Spesso sono rapiti e allontanati dalle loro case; in Sri Lanka, una madre di un bambino rapito dalle milizie Karuna ha raccontato agli operatori di Human Rights Watch: «Abbiamo visto i nostri bambini all’ultimo piano dell’ufficio del partito. I bambini ci hanno fatto segno di andare via o sarebbero stati colpiti».
Zachariah, in Congo, aveva 12 anni quando i soldati di un gruppo armato hanno circondato la sua scuola situata in una zona rurale del Nord-Kivu e lo hanno condotto assieme a molti altri compagni nella foresta. Dei compagni di scuola dice: «La maggior parte sono morti». Dopo la smobilitazione, è tornato al suo villaggio natale per ritrovare i genitori e le sorelle che non aveva più rivisto, ma sei settimane dopo, uomini fedeli al generale Laurent Nkunda, indagato alla Corte penale internazionale, lo hanno cercato a casa sua: «Mi hanno chiesto l’attestato di uscita dalle forze armate, l’hanno strappato e mi hanno picchiato. Hanno accusato mio padre di ospitare un disertore e l’hanno fatto cadere a terra. Poi hanno saccheggiato la casa, mi hanno legato e mi hanno portato via. Quando sono arrivato al loro campo, ero talmente impaurito che li ho implorati di prendermi a lavorare con loro». Una notte, Zachariah è riuscito a scappare e ora si è rifugiato in un Centro di transito e orientamento.

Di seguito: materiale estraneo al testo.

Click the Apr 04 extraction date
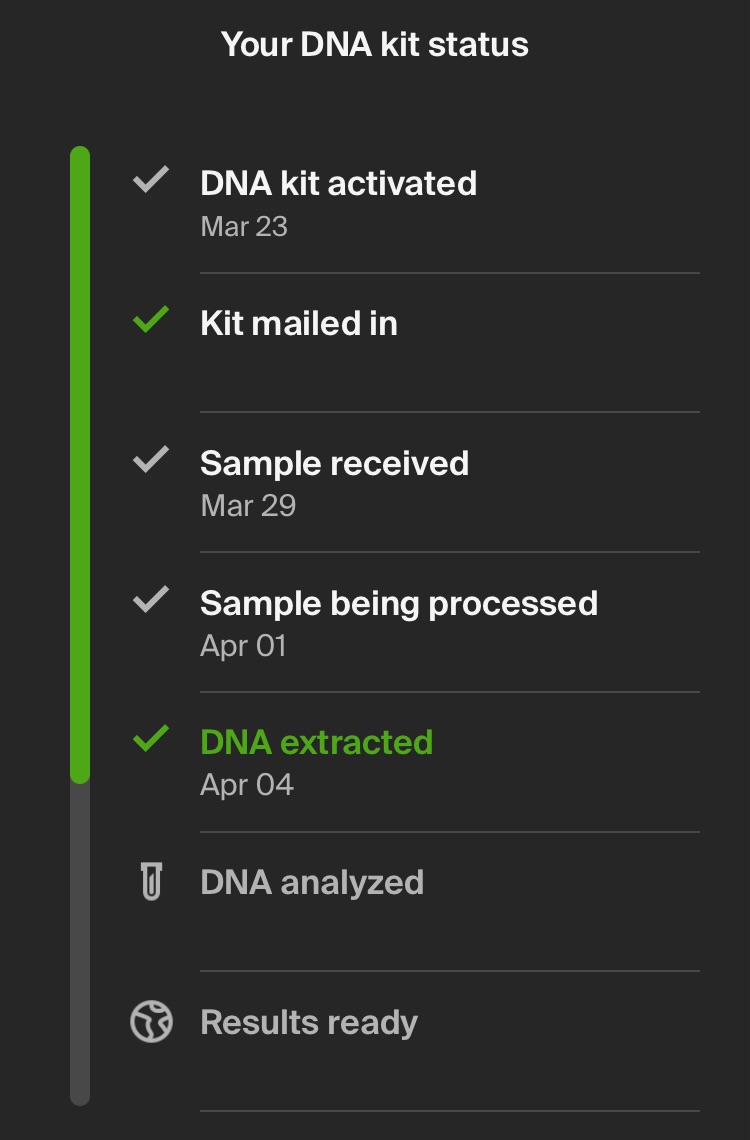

Ci sono invece dei ragazzi che aderiscono come volontari, per sopravvivere, perché c’è di mezzo la fame o il bisogno di protezione. Sempre in Congo, per esempio, nel ’97 quasi 5 mila adolescenti hanno aderito all’invito di arruolarsi, fatto attraverso la radio: erano per la maggior parte “ragazzi di strada”. In alcuni casi, ciò che spinge i ragazzi a chiedere la divisa è il desiderio di ritrovare un’identità o la volontà di rivalsa. Il desiderio di vendetta li spinge ad imbracciare un fucile o un machete per scaricare il dolore nella violenza quando, fatto ricorrente nelle guerre etniche, hanno visto i propri genitori o parenti subire violenze da parte del gruppo opposto.

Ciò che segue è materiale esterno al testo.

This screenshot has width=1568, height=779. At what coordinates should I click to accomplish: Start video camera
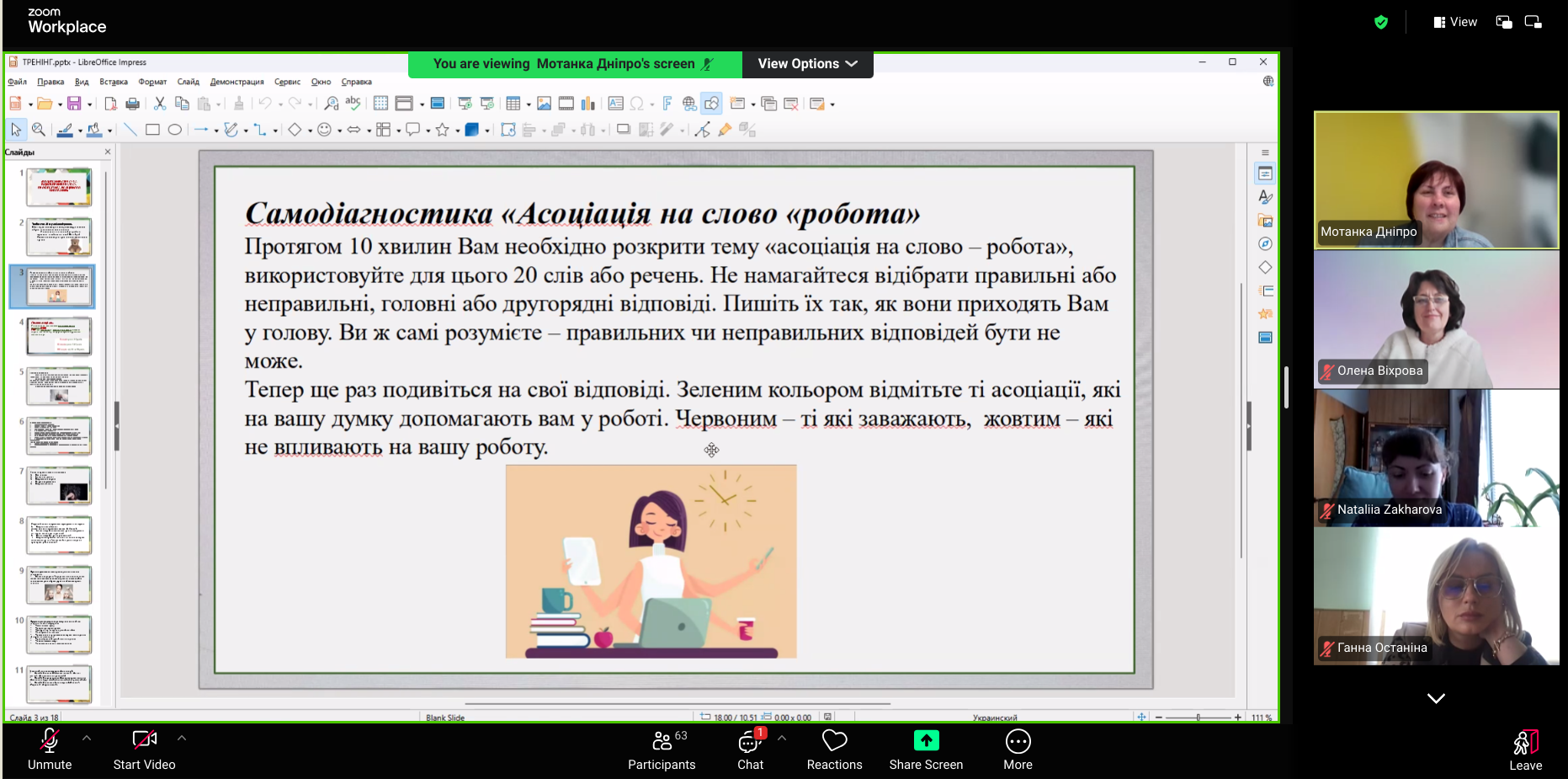[144, 749]
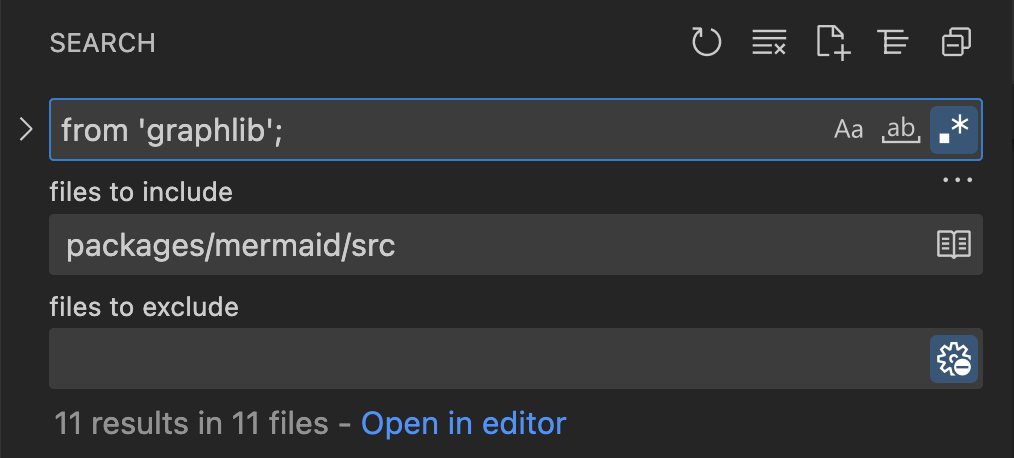Focus the files to exclude field
This screenshot has width=1014, height=458.
489,359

Particolarmente esposte alla violazione dei diritti sono le bambine e le ragazze, spesso rimaste orfane di entrambi i genitori, uccisi durante i combattimenti, o rapite durante le incursioni dei gruppi di ribelli. Una volta arruolate, vengono ridotte in schiavitù e costrette a soddisfare i desideri, anche sessuali, dei combattenti. Il rischio di contrarre l’Hiv ed altre malattie sessualmente trasmissibili è molto elevato, così come le probabilità di restare incinta. Quando queste ragazze riescono a rientrare nei programmi di disarmo e riabilitazione, ci sono delle difficoltà aggiuntive: devono affrontare il severo giudizio della loro comunità d’origine, che identificano i loro bambini come “figli dei ribelli” e tendono a stigmatizzarle e ad attribuire alle stesse ragazze la colpa di quanto loro accaduto.